Each line in the entries below that holds the string "beside" must be copied.

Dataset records
◇ ◇ ◇
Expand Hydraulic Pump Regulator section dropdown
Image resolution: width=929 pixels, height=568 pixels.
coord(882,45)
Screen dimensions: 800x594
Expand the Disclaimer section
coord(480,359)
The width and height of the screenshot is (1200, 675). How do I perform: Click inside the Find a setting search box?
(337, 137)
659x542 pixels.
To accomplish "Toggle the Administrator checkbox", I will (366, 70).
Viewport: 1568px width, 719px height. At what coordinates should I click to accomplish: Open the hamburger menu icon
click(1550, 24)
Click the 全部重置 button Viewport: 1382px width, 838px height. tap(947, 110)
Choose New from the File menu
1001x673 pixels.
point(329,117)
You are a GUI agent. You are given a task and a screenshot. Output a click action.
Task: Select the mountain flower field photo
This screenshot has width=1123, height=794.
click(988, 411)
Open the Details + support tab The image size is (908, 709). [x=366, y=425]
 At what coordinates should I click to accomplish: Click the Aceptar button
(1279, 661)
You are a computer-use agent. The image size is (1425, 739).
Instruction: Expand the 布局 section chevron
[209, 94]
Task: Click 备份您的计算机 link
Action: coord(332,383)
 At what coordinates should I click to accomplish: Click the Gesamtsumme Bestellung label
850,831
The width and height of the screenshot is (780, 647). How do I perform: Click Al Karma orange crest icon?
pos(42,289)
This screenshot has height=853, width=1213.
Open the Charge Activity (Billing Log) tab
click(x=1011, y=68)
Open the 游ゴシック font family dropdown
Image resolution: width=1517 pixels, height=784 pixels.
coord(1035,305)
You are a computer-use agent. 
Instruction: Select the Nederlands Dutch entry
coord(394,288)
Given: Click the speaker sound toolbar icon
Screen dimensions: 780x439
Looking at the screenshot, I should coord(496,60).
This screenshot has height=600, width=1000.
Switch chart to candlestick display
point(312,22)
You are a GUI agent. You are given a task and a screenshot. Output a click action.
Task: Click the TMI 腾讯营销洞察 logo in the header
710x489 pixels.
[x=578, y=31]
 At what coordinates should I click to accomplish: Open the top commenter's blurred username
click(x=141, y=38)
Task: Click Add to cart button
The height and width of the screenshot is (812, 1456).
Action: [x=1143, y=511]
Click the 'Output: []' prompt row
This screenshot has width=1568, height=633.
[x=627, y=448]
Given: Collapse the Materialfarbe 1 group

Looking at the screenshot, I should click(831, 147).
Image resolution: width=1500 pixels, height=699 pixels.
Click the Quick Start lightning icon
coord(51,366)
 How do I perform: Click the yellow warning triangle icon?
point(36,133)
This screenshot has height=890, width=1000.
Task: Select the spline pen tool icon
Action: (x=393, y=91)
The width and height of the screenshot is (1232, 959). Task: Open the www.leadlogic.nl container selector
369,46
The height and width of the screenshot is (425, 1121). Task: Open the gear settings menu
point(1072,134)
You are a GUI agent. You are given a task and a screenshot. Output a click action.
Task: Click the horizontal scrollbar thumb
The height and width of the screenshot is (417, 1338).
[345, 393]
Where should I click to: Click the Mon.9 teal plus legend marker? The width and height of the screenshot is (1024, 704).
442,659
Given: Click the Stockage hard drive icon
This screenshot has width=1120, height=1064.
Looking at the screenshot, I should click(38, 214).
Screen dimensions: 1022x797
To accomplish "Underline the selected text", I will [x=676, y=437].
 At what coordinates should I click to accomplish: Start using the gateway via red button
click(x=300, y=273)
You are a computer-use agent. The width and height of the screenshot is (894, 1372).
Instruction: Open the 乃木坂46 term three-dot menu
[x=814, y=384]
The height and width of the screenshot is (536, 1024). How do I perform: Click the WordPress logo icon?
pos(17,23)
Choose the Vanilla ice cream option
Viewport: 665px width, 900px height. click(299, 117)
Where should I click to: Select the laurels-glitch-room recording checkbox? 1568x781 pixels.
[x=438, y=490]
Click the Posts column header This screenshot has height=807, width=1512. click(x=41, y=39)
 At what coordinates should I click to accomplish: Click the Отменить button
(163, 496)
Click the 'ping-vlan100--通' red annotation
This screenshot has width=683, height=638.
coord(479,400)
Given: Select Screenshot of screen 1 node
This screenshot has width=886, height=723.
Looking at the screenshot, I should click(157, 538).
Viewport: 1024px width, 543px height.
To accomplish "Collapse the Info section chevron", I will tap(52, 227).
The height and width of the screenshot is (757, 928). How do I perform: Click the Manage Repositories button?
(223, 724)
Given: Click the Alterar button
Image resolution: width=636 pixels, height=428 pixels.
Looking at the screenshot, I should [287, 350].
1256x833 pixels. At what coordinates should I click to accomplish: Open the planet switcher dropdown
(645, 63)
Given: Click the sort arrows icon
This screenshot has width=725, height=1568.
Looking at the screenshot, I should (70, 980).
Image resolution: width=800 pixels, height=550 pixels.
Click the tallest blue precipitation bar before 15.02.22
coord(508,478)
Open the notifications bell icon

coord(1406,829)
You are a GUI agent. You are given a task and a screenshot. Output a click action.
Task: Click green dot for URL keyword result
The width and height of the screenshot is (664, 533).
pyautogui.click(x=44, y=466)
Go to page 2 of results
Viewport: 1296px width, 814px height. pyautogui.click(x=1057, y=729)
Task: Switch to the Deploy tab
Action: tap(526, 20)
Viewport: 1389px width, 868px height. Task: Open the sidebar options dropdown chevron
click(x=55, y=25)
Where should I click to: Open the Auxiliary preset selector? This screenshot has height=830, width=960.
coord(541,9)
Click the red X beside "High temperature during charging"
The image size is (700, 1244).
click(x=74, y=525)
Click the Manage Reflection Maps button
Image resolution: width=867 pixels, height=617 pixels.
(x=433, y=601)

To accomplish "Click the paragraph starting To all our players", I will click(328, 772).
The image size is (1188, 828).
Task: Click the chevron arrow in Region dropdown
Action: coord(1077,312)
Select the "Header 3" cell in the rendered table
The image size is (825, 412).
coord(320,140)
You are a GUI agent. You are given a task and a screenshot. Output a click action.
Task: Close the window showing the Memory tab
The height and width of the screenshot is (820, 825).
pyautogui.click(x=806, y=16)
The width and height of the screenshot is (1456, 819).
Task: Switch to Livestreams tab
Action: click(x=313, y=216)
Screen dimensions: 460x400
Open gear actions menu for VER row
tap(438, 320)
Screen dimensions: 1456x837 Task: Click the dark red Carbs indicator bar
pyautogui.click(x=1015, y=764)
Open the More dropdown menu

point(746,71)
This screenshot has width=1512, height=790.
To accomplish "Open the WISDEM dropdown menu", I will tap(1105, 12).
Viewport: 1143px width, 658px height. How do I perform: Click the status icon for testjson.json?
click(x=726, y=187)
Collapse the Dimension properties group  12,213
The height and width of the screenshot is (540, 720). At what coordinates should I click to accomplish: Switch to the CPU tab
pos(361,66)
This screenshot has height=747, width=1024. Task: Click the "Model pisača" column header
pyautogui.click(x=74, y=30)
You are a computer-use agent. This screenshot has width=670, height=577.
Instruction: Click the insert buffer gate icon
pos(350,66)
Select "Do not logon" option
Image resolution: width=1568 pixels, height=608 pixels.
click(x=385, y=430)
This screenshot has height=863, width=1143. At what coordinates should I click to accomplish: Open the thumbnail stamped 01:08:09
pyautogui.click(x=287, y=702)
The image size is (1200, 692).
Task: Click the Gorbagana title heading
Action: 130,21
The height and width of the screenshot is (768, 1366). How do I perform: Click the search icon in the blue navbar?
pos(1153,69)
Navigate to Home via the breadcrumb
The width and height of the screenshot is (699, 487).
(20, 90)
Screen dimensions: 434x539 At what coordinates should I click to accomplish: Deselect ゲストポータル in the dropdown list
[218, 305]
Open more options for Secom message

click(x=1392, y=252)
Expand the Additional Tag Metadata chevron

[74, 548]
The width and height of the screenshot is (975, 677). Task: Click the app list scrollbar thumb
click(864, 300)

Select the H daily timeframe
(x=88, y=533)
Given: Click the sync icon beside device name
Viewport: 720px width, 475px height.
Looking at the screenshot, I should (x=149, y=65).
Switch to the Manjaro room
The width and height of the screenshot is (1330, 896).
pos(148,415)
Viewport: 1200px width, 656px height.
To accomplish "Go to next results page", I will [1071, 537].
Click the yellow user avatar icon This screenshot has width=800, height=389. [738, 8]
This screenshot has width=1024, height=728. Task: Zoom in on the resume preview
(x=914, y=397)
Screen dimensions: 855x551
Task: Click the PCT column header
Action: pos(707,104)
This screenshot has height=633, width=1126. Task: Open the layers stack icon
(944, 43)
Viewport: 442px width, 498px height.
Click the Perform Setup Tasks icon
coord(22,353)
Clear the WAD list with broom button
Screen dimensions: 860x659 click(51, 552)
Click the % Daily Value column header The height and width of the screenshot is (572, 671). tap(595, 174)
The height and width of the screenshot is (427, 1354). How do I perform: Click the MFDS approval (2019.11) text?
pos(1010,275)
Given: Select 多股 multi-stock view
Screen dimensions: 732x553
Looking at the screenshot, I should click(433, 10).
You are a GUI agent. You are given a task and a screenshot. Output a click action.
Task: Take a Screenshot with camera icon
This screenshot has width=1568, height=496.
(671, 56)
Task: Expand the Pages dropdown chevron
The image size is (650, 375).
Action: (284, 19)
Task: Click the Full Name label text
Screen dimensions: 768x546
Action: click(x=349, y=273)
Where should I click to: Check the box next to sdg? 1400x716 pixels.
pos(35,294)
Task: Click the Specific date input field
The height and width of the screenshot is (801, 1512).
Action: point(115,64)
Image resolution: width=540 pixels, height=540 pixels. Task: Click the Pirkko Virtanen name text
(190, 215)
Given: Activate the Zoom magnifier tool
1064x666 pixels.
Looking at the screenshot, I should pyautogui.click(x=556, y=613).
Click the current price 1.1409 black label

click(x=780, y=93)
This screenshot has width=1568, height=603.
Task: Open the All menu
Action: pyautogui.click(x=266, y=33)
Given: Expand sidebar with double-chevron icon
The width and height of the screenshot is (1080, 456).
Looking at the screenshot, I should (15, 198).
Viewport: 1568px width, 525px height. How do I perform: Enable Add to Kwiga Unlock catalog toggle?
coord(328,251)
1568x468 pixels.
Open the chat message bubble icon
◇ ◇ ◇
▸ **RESPONSE**
Click the red X beside "High temperature during charging"
Given: Click the sync icon beside device name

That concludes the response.